ARIANA, A DOMINICAN mother of four in New York, says being an Uber driver is the best job she's ever had. "I love it," she enthuses to Alex Rosenblat, an ethnographer at the Data & Society Research Institute. "You can have your own schedule. You met many different people."

On the other hand, the ride-sharing company has been careless with its customers' personal data and made misleading income promises--claiming, for instance, that New York drivers were earning a median $90,000 a year--a practice that got the company slammed with a $20 million fine from the Federal Trade Commission.

The rhetoric in Uberland: How Algorithms Are Rewriting the Rules of Work, Rosenblat's interview-rich but analysis-thin book, is designed to make readers think concerns about privacy and corporate governance are more important than the increased work opportunities that Uber brings to the lives of people like Mariana. Rosenblat got direct insights from over 500 Uber drivers, through both formal interviews and informal conversations. She also logged lots of time on online message boards where hundreds of thousands of those drivers gather to communicate and kvetch. Needless to say, not everyone earns as much, or loves the experience as much, as Mariana does.

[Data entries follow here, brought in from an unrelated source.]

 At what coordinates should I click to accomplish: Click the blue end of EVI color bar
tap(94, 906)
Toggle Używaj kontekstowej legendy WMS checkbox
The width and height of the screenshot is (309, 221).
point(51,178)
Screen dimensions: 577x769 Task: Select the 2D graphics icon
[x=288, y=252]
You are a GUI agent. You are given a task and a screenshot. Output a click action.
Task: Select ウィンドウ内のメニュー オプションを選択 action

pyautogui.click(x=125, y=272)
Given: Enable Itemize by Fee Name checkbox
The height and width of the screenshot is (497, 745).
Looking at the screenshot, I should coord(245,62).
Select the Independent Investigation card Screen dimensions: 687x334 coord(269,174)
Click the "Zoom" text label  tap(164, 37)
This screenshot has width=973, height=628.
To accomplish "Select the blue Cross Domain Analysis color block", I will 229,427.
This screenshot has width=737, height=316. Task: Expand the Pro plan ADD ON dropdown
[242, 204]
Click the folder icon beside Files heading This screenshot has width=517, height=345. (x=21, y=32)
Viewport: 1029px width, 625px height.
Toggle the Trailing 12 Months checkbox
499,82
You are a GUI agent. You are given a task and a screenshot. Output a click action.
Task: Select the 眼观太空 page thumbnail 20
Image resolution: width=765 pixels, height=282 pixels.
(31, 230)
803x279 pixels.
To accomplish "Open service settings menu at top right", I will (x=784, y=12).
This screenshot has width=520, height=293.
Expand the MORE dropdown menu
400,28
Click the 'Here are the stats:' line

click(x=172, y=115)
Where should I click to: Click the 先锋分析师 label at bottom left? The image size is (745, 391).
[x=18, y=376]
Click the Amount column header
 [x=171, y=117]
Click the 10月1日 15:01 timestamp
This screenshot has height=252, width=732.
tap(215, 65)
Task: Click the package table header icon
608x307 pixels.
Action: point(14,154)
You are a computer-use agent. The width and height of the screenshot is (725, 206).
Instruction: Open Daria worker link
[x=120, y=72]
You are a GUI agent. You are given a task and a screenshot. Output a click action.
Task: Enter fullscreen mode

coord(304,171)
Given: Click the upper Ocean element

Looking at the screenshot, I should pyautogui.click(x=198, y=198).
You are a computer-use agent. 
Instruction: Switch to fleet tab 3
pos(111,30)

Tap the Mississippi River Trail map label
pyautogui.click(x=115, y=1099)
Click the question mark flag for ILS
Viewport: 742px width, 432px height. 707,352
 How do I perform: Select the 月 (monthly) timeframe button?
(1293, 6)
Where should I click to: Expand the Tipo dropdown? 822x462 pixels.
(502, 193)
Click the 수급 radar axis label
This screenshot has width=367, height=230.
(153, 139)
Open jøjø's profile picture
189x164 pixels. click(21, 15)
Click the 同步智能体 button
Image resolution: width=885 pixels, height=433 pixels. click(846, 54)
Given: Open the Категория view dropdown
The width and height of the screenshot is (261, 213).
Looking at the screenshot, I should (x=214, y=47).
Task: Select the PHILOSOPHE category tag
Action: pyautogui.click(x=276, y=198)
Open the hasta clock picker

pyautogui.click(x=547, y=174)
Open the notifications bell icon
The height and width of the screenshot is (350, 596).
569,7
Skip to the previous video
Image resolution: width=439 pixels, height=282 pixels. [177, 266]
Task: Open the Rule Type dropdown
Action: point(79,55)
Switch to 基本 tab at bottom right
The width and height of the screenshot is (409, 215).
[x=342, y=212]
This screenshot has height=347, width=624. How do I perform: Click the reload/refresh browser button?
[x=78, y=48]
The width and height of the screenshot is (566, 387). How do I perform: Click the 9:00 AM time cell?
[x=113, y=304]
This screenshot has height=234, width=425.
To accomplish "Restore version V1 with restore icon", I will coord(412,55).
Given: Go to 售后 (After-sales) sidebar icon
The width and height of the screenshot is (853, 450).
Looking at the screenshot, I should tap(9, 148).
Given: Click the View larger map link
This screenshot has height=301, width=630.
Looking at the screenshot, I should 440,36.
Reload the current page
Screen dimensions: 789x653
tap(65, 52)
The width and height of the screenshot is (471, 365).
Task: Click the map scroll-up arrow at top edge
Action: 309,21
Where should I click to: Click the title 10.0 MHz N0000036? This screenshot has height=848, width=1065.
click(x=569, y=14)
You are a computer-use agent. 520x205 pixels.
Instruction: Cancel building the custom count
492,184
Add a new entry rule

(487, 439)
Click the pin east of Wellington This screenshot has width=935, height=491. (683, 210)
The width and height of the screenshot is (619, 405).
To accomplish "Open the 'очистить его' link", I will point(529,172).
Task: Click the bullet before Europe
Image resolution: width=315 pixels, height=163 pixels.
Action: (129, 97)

That immersion gave Rosenblat plenty of evidence that different people and different constituencies rate Uber differently. But while drivers have their legitimate complaints, we meet many who see the flexibility and the lack of supervision as far superior to the factory or call-center work they'd previously done; who value Uber's cashless nature for leaving them less open to armed robbery than a previous gig; who find other options for their level of education just nowhere near as satisfactory; or who deeply appreciate that they end up with money to spend by the end of every shift. We meet a single mom whose kids have chronic health problems requiring attention at unpredictable times as well as recent immigrants from war-torn lands speaking of how Uber has added value to their lives they could find nowhere else.

Rosenblat honestly presents such positive details, yet her book's dominant attitude toward the company is suspicious, carping, negative. The style and content of her discontent reveal a peevish but common disdain for innovations when they are based on privately chosen market transactions rather than the disinterested pursuit of social betterment.

DRIVERS RIGHTFULLY FIND many of Uber's practices annoying...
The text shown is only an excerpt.